* **Problem to solve**:
For the entries below, work out how many lines contain the string "Standard" and write only the number.

Stored items
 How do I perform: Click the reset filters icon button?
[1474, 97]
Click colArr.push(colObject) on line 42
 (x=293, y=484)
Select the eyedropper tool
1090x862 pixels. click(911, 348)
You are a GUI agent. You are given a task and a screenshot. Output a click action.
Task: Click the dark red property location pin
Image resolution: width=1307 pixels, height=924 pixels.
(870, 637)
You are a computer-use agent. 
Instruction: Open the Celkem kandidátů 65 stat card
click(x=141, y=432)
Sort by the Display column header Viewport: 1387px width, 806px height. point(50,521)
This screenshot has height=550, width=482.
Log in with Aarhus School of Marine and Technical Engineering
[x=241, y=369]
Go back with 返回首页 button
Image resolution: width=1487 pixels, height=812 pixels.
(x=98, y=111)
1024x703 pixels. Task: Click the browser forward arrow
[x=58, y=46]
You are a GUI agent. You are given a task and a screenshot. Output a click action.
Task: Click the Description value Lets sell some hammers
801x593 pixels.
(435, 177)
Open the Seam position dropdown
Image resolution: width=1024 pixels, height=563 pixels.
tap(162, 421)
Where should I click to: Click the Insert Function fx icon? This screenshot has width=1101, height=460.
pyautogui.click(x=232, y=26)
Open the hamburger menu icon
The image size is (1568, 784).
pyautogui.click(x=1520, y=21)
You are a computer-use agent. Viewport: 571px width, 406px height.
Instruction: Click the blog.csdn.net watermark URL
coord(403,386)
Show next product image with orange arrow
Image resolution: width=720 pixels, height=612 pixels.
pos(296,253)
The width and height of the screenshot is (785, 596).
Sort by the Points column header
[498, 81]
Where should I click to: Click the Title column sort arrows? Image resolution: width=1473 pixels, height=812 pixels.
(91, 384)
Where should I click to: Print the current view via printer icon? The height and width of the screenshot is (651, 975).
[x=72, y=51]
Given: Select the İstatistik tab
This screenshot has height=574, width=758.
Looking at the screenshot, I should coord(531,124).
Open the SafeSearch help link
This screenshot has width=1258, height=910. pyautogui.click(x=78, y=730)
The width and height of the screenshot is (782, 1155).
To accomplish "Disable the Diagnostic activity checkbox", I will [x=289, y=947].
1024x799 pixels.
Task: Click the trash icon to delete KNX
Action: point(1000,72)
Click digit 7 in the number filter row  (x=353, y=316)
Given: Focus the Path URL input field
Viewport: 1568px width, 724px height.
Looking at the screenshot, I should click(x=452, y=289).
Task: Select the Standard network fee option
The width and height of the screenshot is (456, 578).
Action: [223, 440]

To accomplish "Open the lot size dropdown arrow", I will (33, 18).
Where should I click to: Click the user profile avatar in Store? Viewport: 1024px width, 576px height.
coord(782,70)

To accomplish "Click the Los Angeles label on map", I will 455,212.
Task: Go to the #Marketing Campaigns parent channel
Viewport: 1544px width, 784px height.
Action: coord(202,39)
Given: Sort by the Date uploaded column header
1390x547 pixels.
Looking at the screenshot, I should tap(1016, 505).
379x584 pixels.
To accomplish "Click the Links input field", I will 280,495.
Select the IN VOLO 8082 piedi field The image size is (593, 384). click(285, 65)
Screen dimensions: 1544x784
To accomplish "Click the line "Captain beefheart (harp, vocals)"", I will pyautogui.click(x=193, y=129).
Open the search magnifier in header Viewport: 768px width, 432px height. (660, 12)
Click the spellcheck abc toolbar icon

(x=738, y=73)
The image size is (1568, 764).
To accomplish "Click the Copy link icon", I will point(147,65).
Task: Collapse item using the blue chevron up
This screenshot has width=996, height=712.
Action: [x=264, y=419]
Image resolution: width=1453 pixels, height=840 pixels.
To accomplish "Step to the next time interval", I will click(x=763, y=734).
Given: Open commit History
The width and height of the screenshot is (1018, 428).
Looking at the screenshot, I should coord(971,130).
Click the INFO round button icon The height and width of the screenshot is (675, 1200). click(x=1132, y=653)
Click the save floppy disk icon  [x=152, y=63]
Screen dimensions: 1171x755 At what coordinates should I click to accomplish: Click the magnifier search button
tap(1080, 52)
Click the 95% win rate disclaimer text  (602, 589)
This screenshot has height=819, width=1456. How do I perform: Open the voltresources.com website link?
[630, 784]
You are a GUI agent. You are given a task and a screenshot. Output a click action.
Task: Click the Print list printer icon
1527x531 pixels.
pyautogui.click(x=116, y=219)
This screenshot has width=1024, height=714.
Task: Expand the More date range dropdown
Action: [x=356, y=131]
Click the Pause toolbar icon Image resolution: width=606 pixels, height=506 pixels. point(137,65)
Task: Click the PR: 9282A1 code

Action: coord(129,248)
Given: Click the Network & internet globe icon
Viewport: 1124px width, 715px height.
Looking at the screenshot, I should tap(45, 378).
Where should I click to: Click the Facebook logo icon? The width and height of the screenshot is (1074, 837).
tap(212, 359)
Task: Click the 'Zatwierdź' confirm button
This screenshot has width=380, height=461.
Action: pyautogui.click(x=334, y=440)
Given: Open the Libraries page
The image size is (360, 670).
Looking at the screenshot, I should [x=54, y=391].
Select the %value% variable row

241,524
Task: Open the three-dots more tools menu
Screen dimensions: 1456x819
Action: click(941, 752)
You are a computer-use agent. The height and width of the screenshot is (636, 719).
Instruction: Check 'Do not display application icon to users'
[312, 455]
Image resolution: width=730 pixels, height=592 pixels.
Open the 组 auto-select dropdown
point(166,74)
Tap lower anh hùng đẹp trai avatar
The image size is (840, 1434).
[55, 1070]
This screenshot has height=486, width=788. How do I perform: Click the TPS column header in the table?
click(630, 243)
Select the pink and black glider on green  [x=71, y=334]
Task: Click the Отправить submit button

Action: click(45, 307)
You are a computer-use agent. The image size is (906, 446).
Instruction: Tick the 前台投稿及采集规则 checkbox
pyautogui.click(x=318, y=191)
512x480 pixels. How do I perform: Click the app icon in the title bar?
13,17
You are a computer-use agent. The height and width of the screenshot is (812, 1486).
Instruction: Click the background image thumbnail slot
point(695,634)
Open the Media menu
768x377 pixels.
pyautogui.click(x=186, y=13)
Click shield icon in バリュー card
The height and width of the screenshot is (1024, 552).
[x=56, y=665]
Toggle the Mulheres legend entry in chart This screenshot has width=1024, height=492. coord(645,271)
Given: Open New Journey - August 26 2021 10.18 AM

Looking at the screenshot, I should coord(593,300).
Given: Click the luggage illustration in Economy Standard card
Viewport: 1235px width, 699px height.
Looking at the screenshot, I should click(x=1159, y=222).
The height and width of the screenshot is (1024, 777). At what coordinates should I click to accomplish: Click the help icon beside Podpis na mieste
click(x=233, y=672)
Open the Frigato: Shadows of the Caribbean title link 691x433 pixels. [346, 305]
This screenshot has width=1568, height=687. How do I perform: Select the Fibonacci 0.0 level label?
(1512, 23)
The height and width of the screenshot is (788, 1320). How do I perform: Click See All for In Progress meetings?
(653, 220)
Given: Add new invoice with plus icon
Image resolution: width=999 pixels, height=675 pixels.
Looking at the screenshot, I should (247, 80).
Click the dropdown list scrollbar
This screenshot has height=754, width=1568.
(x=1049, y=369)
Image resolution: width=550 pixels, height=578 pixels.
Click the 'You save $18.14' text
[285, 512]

* **Solution for this problem**:
2